● **EXCERPTED PASSAGE**:
********************

Neural network models are easy to understand algorithmically, but difficult to understand mathematically. Conversely kernel methods and Gaussian processes are harder to understand algorithmically but much easier to understand mathematically. This may allow us to wield our theory-torch deeper into their workings, to augment the models more straightforwardly with privacy guarantees, or to account for their decision making. Further, kernel methods and Gaussian processes can be deployed in tandem with neural network models in an effort to validate, augment, or explain their operation.

This happy combination of engineering delivery with the potential for scientifically validated guarantees from methods that are mathematically easier to study is a very powerful idea. We have seen examples already today from Arthur Gretton’s talk in describing the test of relative similarity for generative models.

Further, if the process of deploying models is becoming straightforward, there are also significant possiblities to automate that process itself. Initiatives like AutoML (Frank Hutter will present tomorrow), techniques such as Bayesian optimization. These ideas show the power of meta-learning as an idea. Learning about learning. In these domains methods that quantify uncertainty are very important.

********************

● **PROVIDED DATA**:

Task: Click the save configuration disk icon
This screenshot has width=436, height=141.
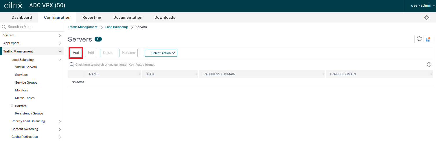Action: pyautogui.click(x=428, y=39)
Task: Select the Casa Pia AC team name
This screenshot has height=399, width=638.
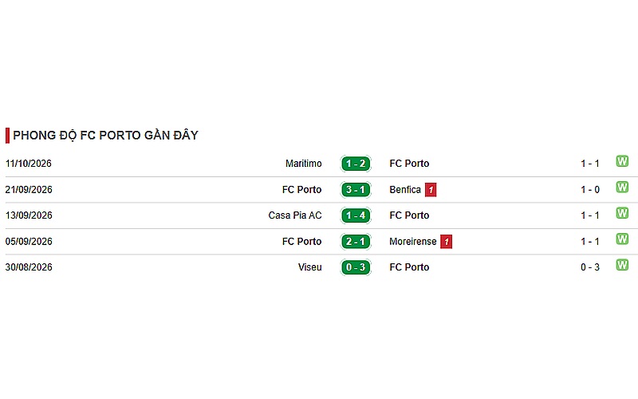Action: (295, 215)
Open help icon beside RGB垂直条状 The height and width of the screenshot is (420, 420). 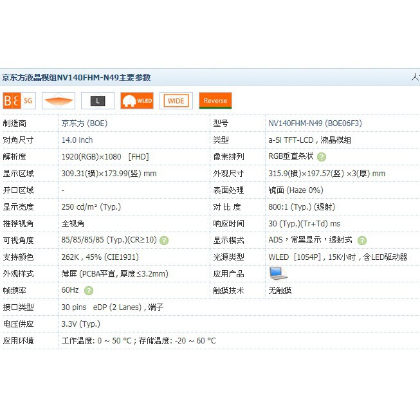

********************

● **EXERCISE 1**:
In the passage on kernel methods and neural networks, who is named as presenting AutoML tomorrow?
● **EXERCISE 2**:
Duplicate the passage on kernel methods and neural networks from "This happy combination" to "for generative models.".
● **EXERCISE 3**:
Pick up the passage on kernel methods and neural networks after its last sentence and keep writing.
The material above stands apart from the passage on kernel methods and neural networks.

● **ANSWER AREA 1**:
Frank Hutter

● **ANSWER AREA 2**:
This happy combination of engineering delivery with the potential for scientifically validated guarantees from methods that are mathematically easier to study is a very powerful idea. We have seen examples already today from Arthur Gretton’s talk in describing the test of relative similarity for generative models.

● **ANSWER AREA 3**:
The third challenge is accounting for the value of acquiring and curating data. Making it more widely available. This is currently an open area for study. How do we account for the value that is generated by preparing good quality data sets. It may well be that this becomes the bottleneck to delivering machine learning methods across a very wide range of domains.

Physical Systems

As well as these three challenges of data science, a further direction of interest is reaching out closer to physical models of systems. Whether it’s data efficient reinforcement learning such as Marc and Carl’s Pilco algorithm: a model based approach to effiicent reinforcement learning based on Gaussian processes, or attempts to incorporate more physical understanding within Gaussian processes, or the wider areas of Uncertainty Quantification and the related field of Probabilistic Numerics. Each of these fields represents a wide domain of potential application in which mathematical understanding and the quantification of uncertainty can be critical in the successful resolution of the challenge.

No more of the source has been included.